As the reimbursement situation for long-term care becomes ever more challenging, the possibility has been raised that certain SNFs might specialize in wound care, developing sufficient expertise to be recognized as a referral center for neighboring acute care providers. The model for the wound care center already exists at the acute care level, which offers stand-alone or attached specialized facilities. Since pressure ulcers and diabetic ulcers are chronic problems of the elderly, SNFs are a logical venue to serve as Centers of Excellence for wound care. It would be very important, however, for the management of SNFs to have the necessary business acumen to function in this manner.
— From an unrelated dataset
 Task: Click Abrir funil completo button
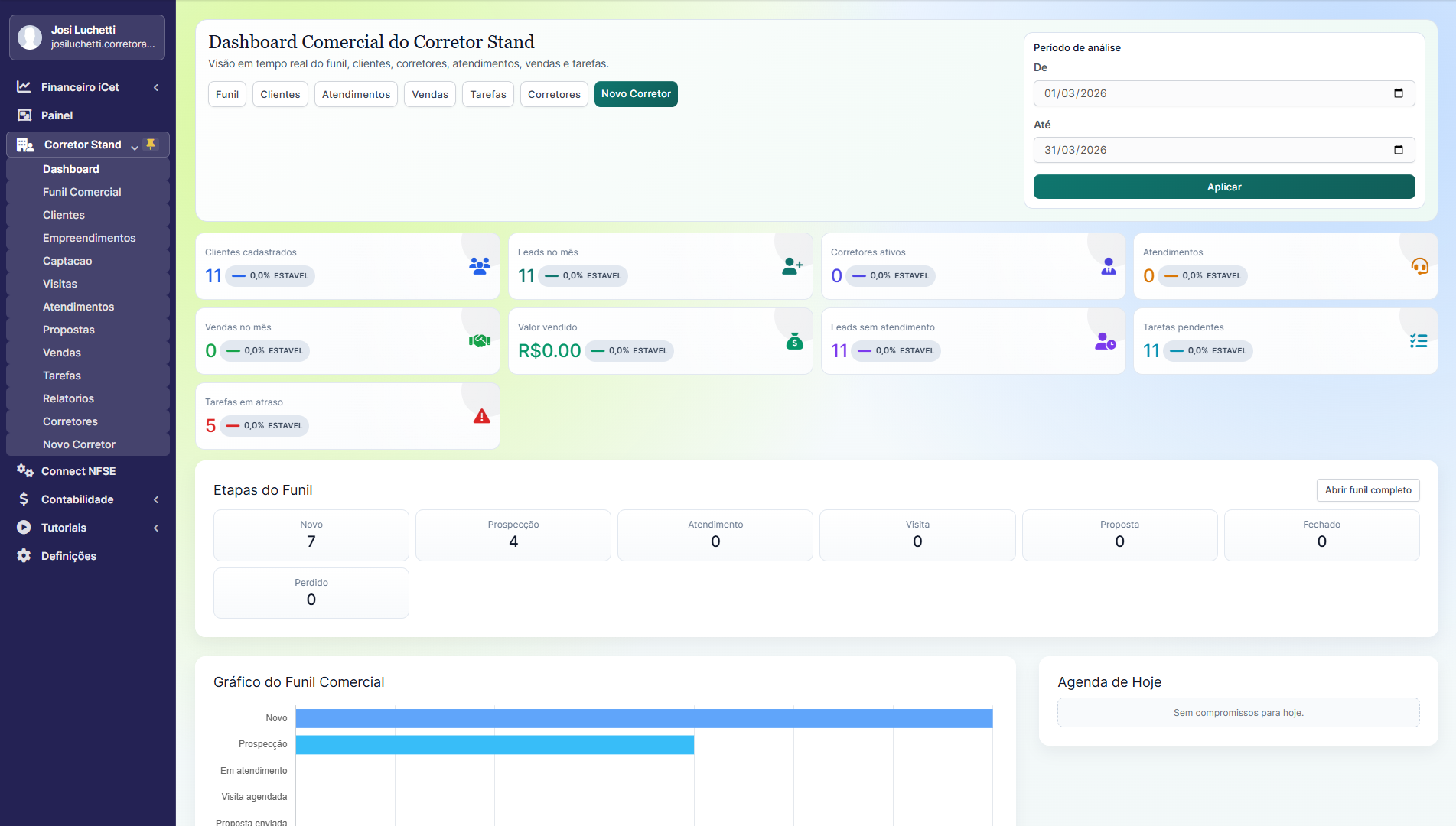[x=1367, y=490]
Peck: How is scientific research contributing to a better understanding of pressure ulcers?
Stewart: Studies have shown that pressure ulcers may actually develop in reverse sequence from what is commonly thought. Investigators are advancing the theory that pressure first manifests in the underlying deep tissues, such as fatty tissues and muscle tissues, rather than at the skin surface, and that certain enzymes released by this process produce the damage on the skin. This may help explain, for example, why Stage 3 and Stage 4 wounds sometimes appear seemingly overnight, causing shock and dismay for nurses, physicians, and other caregiving personnel, not to mention patients and families. There are also indications that this process can occur naturally toward the end of life, no matter what best practices are employed. We will be convening a Consensus Panel to address this issue possibly later this year.
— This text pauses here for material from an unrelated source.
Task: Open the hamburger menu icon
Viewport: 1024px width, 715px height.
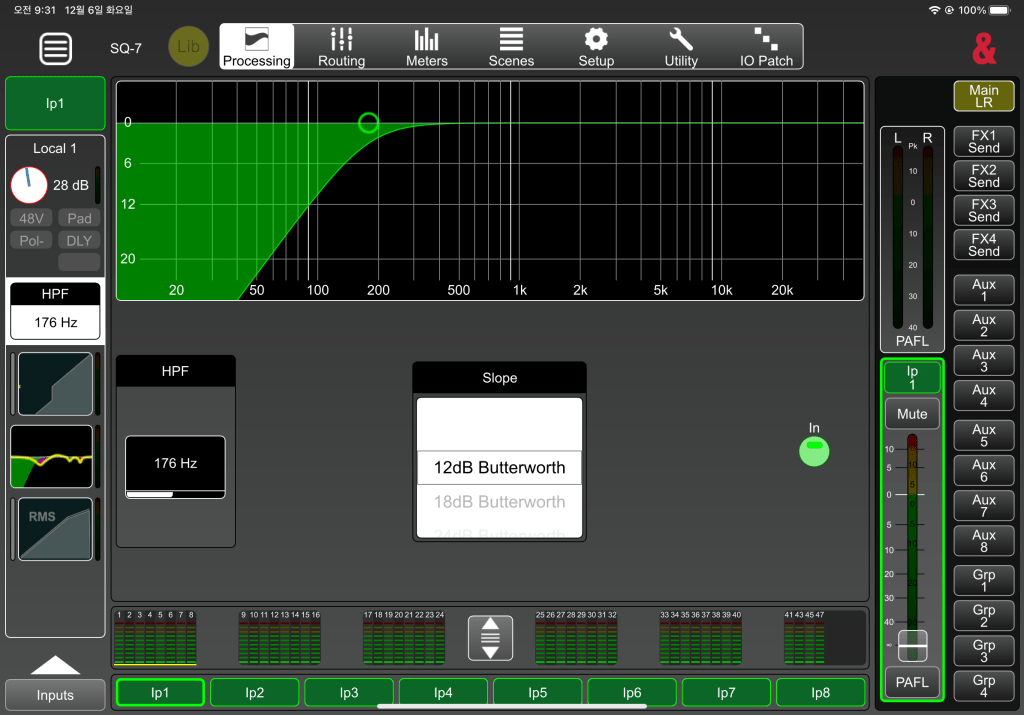Action: pyautogui.click(x=56, y=48)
Sylvia: This research has profound implications for providers. It remains essential, of course, for providers to use best practices to prevent wound occurrence and progression, but the development of deep wounds cannot always be blamed on provider neglect and does not justify the guilt and anger that providers might experience. An expert group called Consensus Panel: Skin Changes At Life’s End (SCALE) is now using a modified Delphi process to publish a Consensus Document of the evidence on SCALE, due this fall. Meanwhile, the key for providers is to educate patients, families, and staff that this potential exists and that everything possible will be done to keep patients comfortable during this inevitable process.
Stewart: In sum, while significant progress has been made in the practice of wound care over the past decade, there is still much more work that must be done. We believe additional technological advances, increased professional participation, regulatory guidelines better aligned with effective diagnosis and treatment, and continued research will all contribute to better wound care in the next decade and beyond.